CHICAGO-Harry Cobb’s architectural firm is noted for such projects as Boston’s John Hancock Tower, Fountain Place in Dallas and the Holocaust Museum in Washington, DC. However, it took him more than a half-century to design his first building in Chicago.

Pei Cobb Freed Associates, LLP is responsible for the design of the triangular Hyatt Center at 71 S. Wacker Dr. with a curved front along Monroe Street.

“Every architect in the country dreams of building in Chicago,” Cobb says during a ceremonial groundbreaking Thursday. “I’ve been dreaming of building in Chicago for 54 years.”

While the Daley administration has convinced other developers to copy the landscaped roof atop city hall, Cobb is proud of a tree-lined garden he envisions along Monroe Street.

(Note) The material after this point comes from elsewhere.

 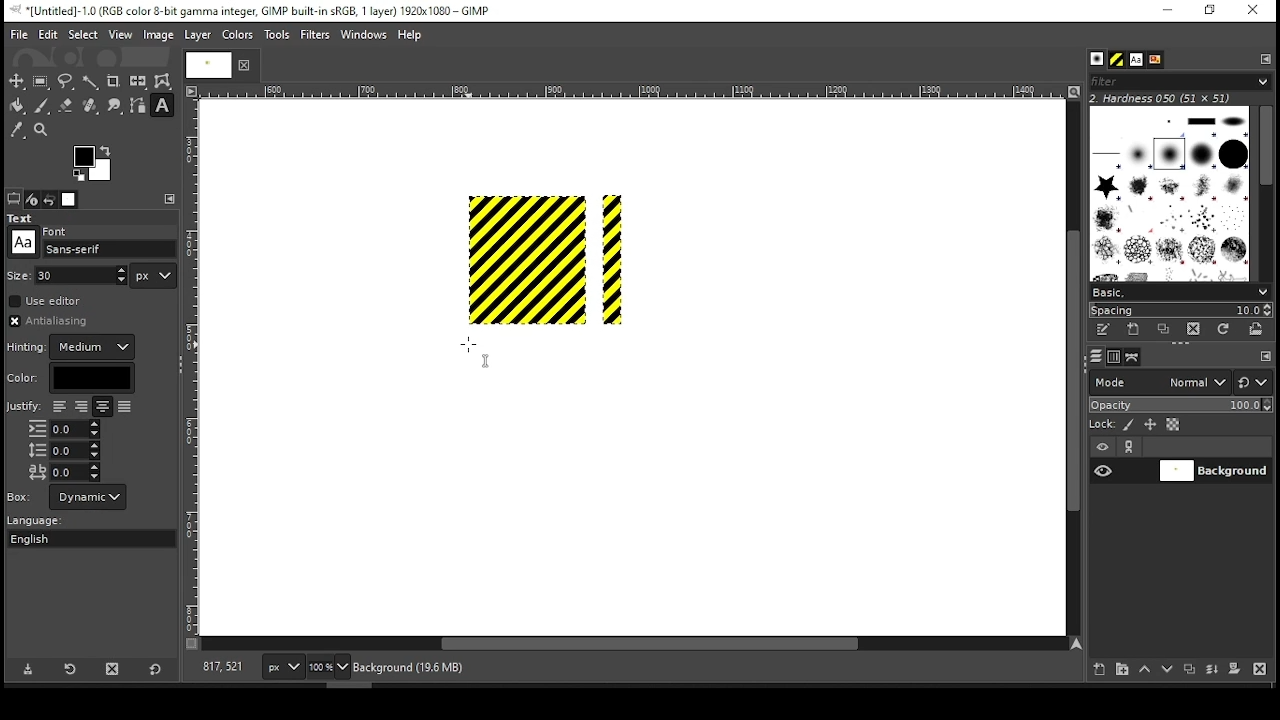 What do you see at coordinates (47, 301) in the screenshot?
I see `use editor` at bounding box center [47, 301].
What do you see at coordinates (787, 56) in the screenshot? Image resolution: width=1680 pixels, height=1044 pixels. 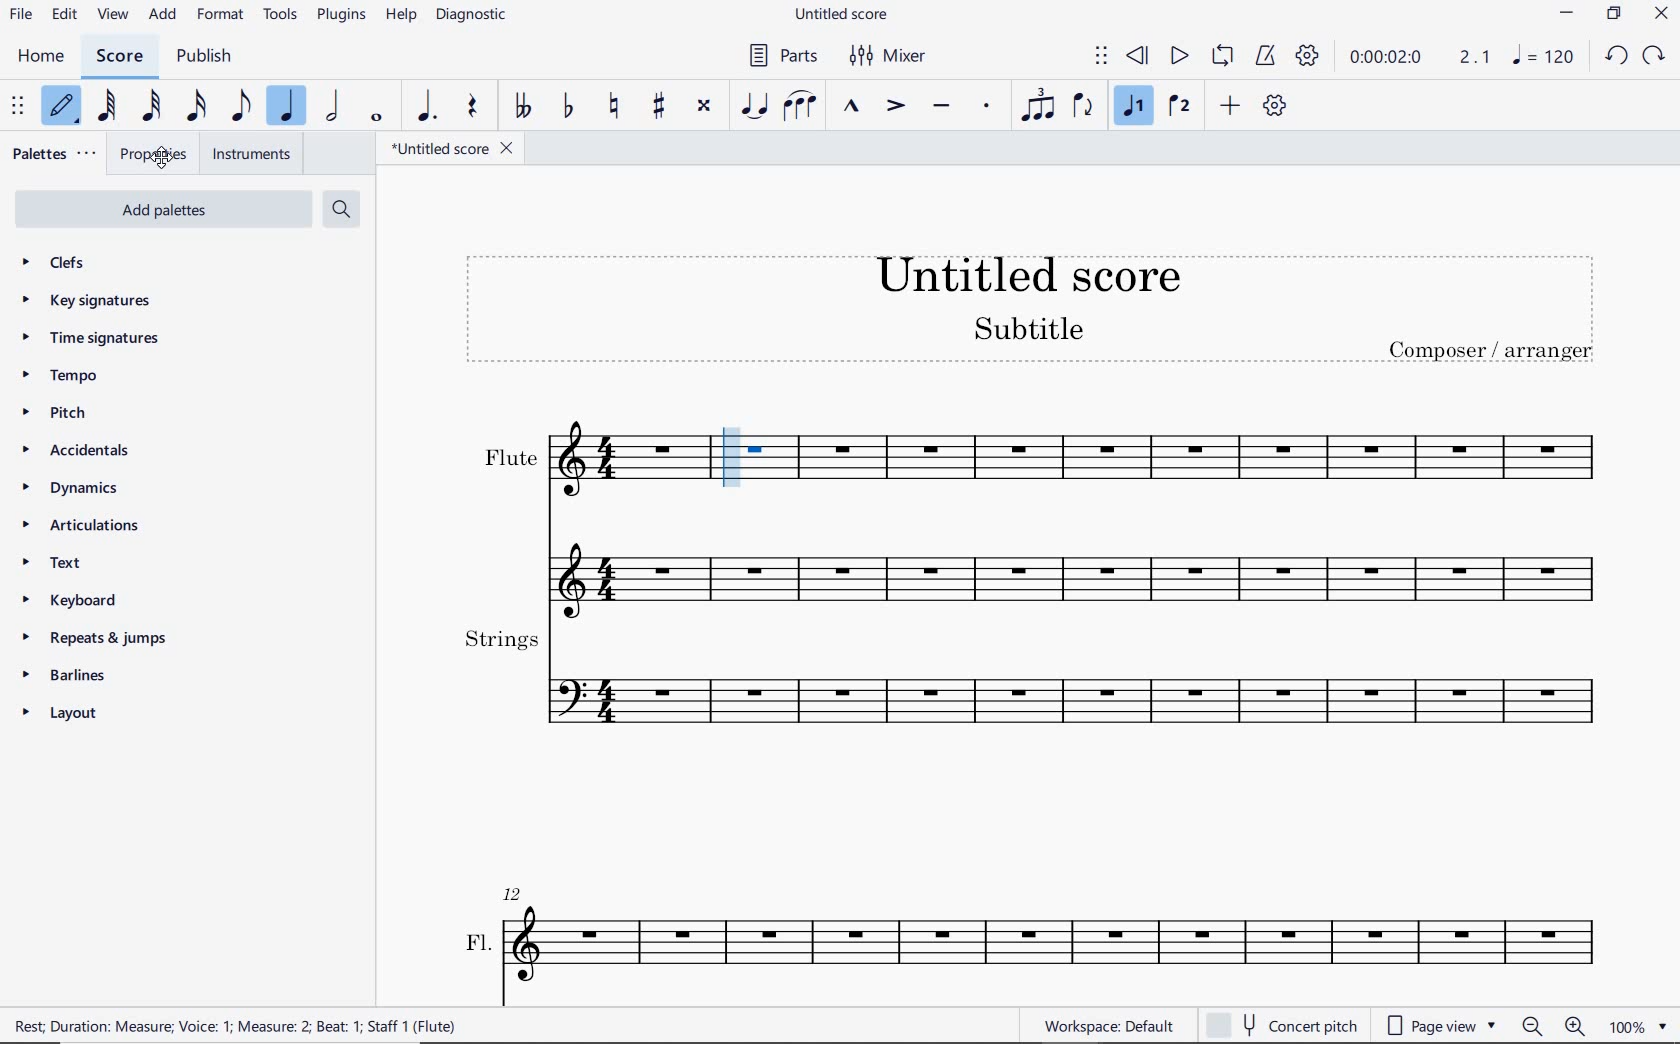 I see `PARTS` at bounding box center [787, 56].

“I feel strongly that tall buildings, while they make a mark on a city’s skyline, they have an obligation as citizens to make a mark at the street level,” Cobb says.

While security moved to the top of developers’ priority lists following Sept. 11, 2001, tenants’ needs also played a role in a re-design of the building ordered by Penny Pritzker, whose Pritzker Realty Group, LP is co-developing Hyatt Center with Higgins Development Partners, LLC. For instance, an atrium was scrapped, Pritzker tells GlobeSt.com Thursday.

“It was a beautiful building, but it did not appeal to the tenants,” Pritzker tells GlobeSt.com. “I said then, it makes no sense to proceed.”

Once Pritzker put the project back on track, Goldman Sachs & Co. needed a trading floor close to ground level. International law firm Mayer, Brown, Rowe & Maw also had requirements for their operations, adds Pritzker, a key figure in the high-stakes juggling act to satisfy all parties (See: Persistence Clears Way for Hyatt Center.).

One benefit was reduced costs, Pritzker says, telling GlobeSt.com the original design had a price tag more than $100 million higher than the ultimate $427-million project.

While noting the design represents a departure from the more common rectangular Chicago skyscraper, Cobb says the shape of the building also accommodates the varying needs of the three anchor tenants.

“This building really represents optimism about our future,” Pritzker says. “Not only about the future of Chicago, but the future of our world.”